As such, we disseminate all of our images as a jpeg or png (the difference of which is for a different discussion) and preserve a copy of the images as a tif. As we were given a tif in this instance, we migrated it to a jpg which is a commonly used format for dissemination.
Similar changes will be made for different data types. For instance, presently a vector drawing deposited as a dwg would be preserved as a dwg and disseminated as a dwg and a dxf and a pdf (all would also be updated to the current version at the same time). Alternatively, geophysics data would be preserved as it was deposited but disseminated as a zipped version. Meanwhile GIS data would be preserved as Geography Markup Language (GML) and disseminated as a shapefile. All of these changes have specific reasons behind them to do with widespread use, proprietary software, stability, and more.
Now, you may be questioning my specific phrasing of preservation version and dissemination version and how that relates to the archiving. Well let me take you into the beautiful world of our repository operations.
The preservation of data is more than just making sure that it fits specific criteria or that it’s been migrated according to the current file format. These steps are just the beginning of what the ADS does with the data.
Below is an excerpt from our Repository Operations (Version 6.0) and it shows how the preservation and dissemination format feed into a collection as a whole.
When data is deposited, it is deposited as a part of a collection. OASIS reports make up report series on our library but they are stored the same way as data deposited from ADS-easy or as a part of a larger collection. These collections are given unique identifiers and from these the data is stored in different folders which correspond to what the folder holds.
To explain further, each collection will have an admin folder to hold licences, correspondence, and a deposit receipt which holds a list of all the data that was originally deposited with us including it’s checksum.
From there, there is a folder containing the data that was deposited in its original form, organised by both accession number/date and a further arbitrary data structure that is unique to the collection. This data is rarely touched by the archivist and serves as a copy of the data as it was deposited.
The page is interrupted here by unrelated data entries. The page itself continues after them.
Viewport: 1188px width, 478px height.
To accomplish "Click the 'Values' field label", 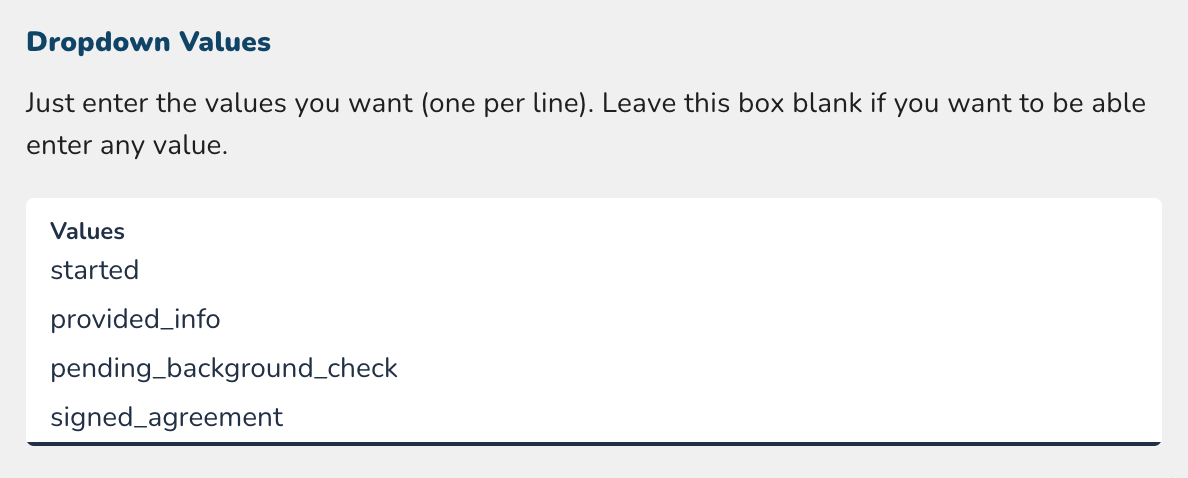I will (87, 231).
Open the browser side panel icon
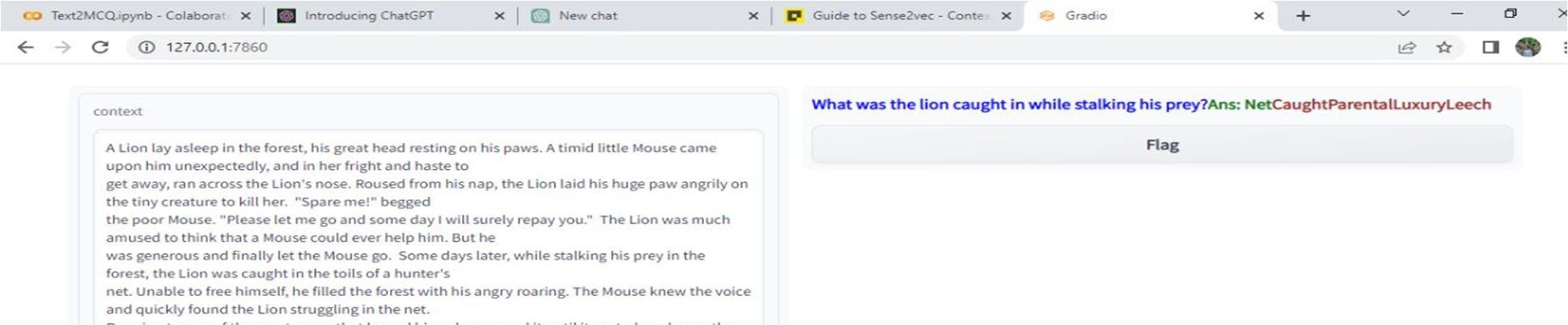The height and width of the screenshot is (325, 1568). (1490, 48)
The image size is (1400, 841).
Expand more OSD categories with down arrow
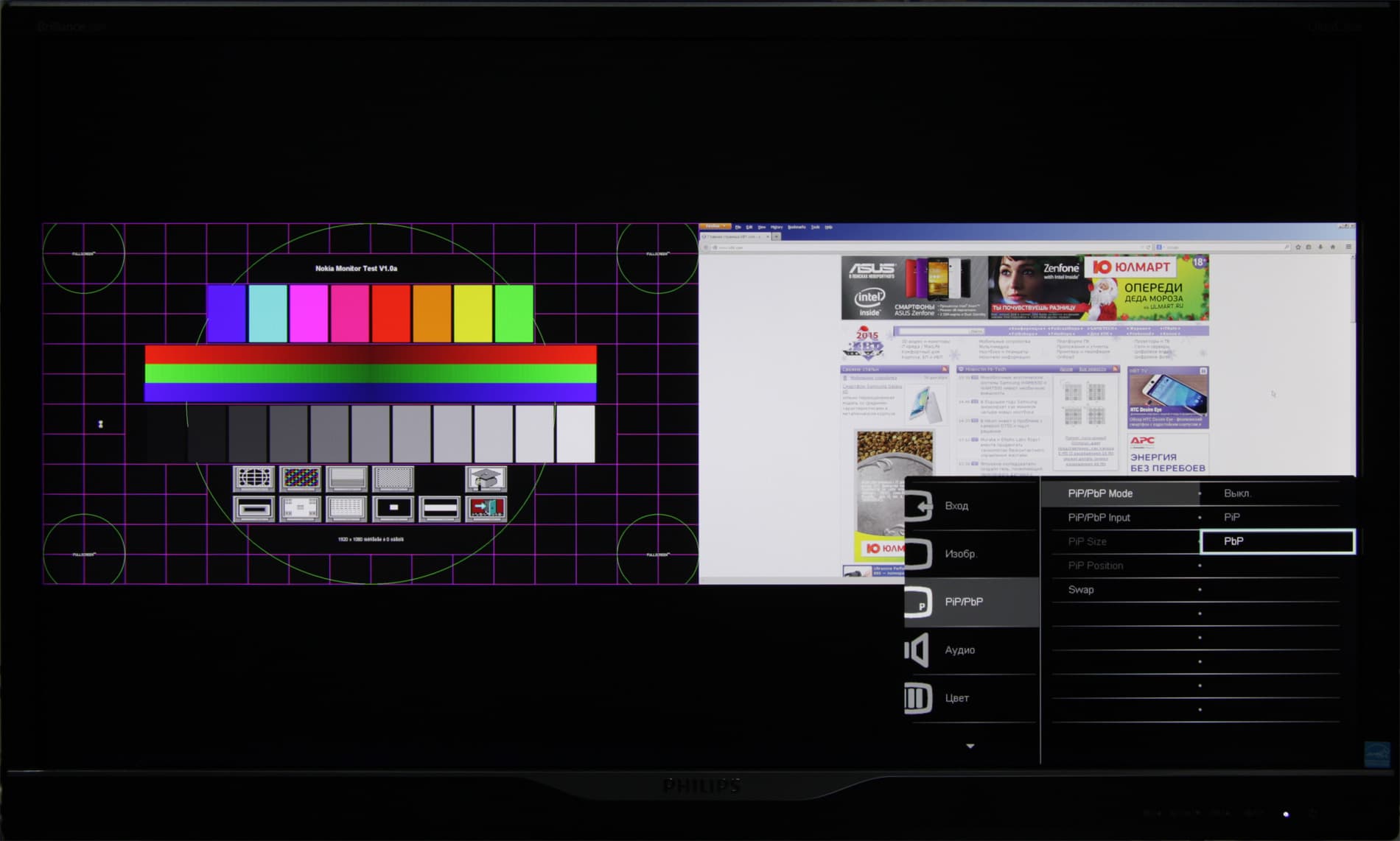[970, 746]
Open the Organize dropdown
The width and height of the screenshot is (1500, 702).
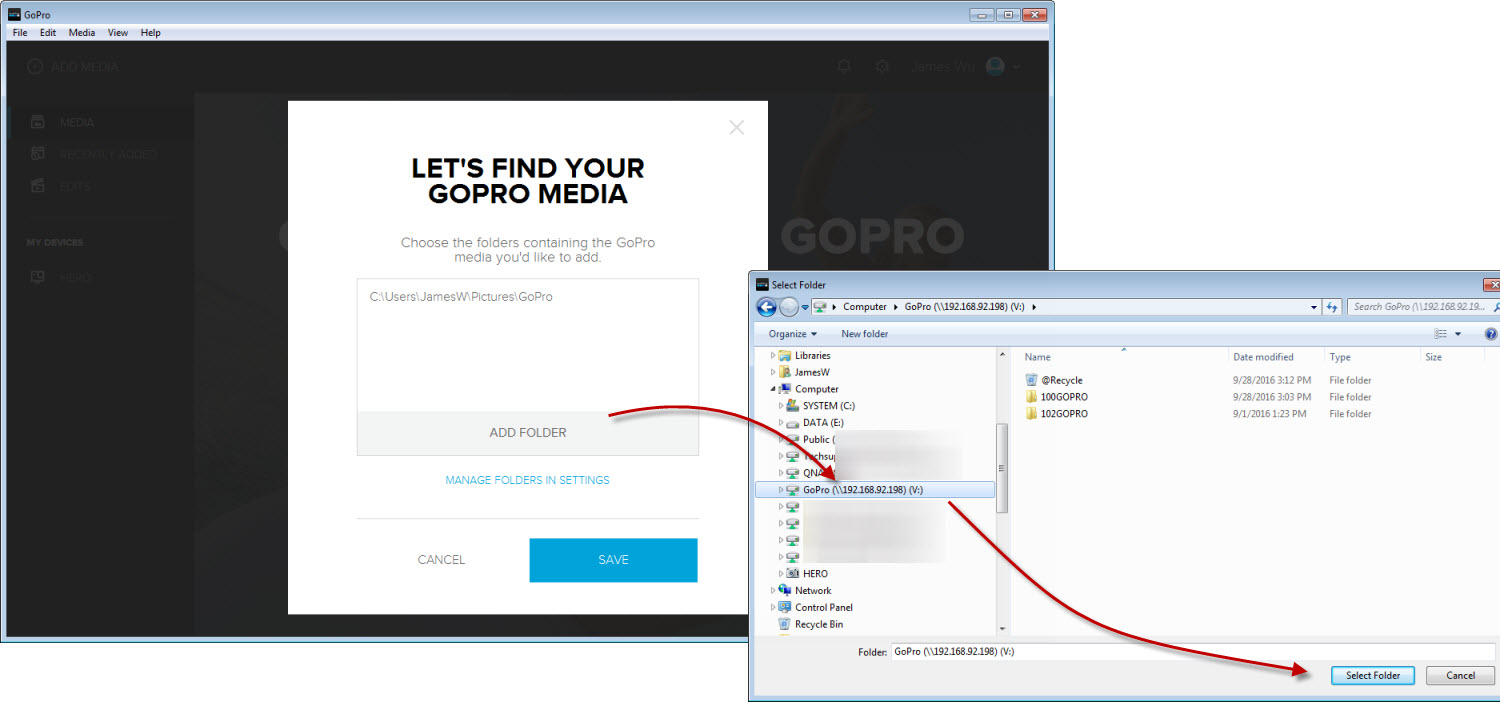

The data that is within the original folder is migrated to a preservation and/or dissemination format as described previously.
It doesn’t stop there, however. Some collections are updated with a newer version of the data. In those cases, the old data is preserved in a previous folder and the new is organised as above.
But even then, the archiving doesn’t stop there. All of our file formats are monitored to ensure that they are still able to be opened and used. In certain instances, that can mean that all past data deposited and preserved in a certain format will need to be migrated to a newer version, which actually happened with some of our 2 and 3D datasets. In that case, the migrated data is saved within a migration folder.
Even after all of that, we still do more. All of our data is saved in three different locations on two different mediums to ensure that even if something happened to one of the locations where the data is physically stored, all of our collections would still be preserved.
Hopefully this helps explain some of the mystery behind the ADS and what happens to data between deposit and which it becomes accessible on our website. If your confused on how to deposit or what kind of interfaces we offer for dissemination, our Guidelines for Depositors hopefully explains all of that.